Judy Collins joins the Tucson Symphony Orchestra on Friday, her first show with the orchestra since 1992.

At some point Friday night, legendary folk singer Judy Collins might just slip behind the piano and perform a song she wrote as an homage to the Grand Canyon State.

She’s never recorded “Arizona,” and Friday night in a special fundraising concert with the Tucson Symphony Orchestra might be the first time she ever plays it before any audience of note.

Don’t ask her to describe “Arizona.”

“I won’t tell you anything about it,” she said. “I’ll just tell you I wrote it and I might sing it. It has never been recorded so it would be a way of premiering it in Arizona.”

Collins’ concert Friday, April 22, is her first with the TSO since 1992, although she’s been back to Tucson several times in the convening quarter century. But Tucson serves as a major footnote to Collins’ life. When she was 22 years old in the early 1960s, she was in Arizona playing a small club show when she became ill. She was diagnosed with tuberculosis and spent a month in Tucson Medical Center before being transferred to Denver’s National Jewish Hospital.

Collins said she had been sick for months “but I was too dumb to go to the doctor and see what was going on.”

“I had a month in Arizona in isolation at the hospital with this gorgeous first-floor on the far wing of the Tucson Medical Center,” the 76-year-old singer recalled during a phone interview last week.

“Arizona” will likely be one of the highlights of the concert, which is a fundraiser for the TSO. All of the orchestra musicians are donating their time for the event, TSO officials said.

Collins has been doing concerts with orchestras throughout her career. She estimates she has performed with every major U.S. orchestra as well as some in Europe.

“It’s very exciting. I grew up among classical musicians and I have always done some orchestra dates throughout my history,” she said. “I have these wonderful orchestrations.”

Her concert here will cover her greatest hits — “Amazing Grace,” “Some Day Soon,” “Both Sides Now” — and two new Sondheim songs — “Move On” from “Sunday in the Park With George” and “There Won’t Be Trumpets” from his musical “Anyone Can Whistle.” She’ll also perform a couple songs from her latest album, “Strangers Again,” a collection of duets featuring Jeff Bridges, Jackson Brown, Jimmy Buffet, Don McLean and a handful of other friends. The album, released last September, debuted at No. 1 on Amazon, something that was a little surprising for the veteran singer/songwriter.

“I didn’t know anything about what to do about this promotion, but we had a wonderful album and people began to play it and it made me very happy,” she said,

The album’s success is a testament to Collins’ longevity in the industry, but also to music fans’ rushing back to tried-and-true songsters like her.
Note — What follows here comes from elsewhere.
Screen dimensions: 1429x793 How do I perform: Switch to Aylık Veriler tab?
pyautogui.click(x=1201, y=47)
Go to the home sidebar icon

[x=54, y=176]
“They know they can count on us to do something that will be memorable and interesting and musical,” she said.

Tucson is among the 100-plus shows she will do this year, including a couple orchestra dates in Europe over the summer. It is a schedule she has maintained throughout her career.

“I love touring. I have toured ever since I started doing this 57 years ago,” she said. “I think retirement is the key to death. I have no intention of even contemplating such a thing.”

For those who saw Collins in her last Tucson show at Fox Tucson Theatre in 2014, Friday’s concert will not be the same-old-same-old.

“That’s my job as an artist. It’s like (piano great Vladimir) Horowitz said, my job is to make that Chopin sound like you’ve never heard it before. And that’s what I do,” said Collins, who as a young girl had toyed with the idea of being a classical pianist. “That’s why people keep coming to see me. They’re never going to hear it the same twice and I get to write and sing and perform new songs.”

In addition to her standards, Collins said she also will perform “Beyond the Sky,” a song NASA commissioned her to write to celebrate Eileen Collins, who in 1999 became the first woman to command a space shuttle.

“She not only conquered the sexist barrier, but she conquered the sound barrier,” Collins said.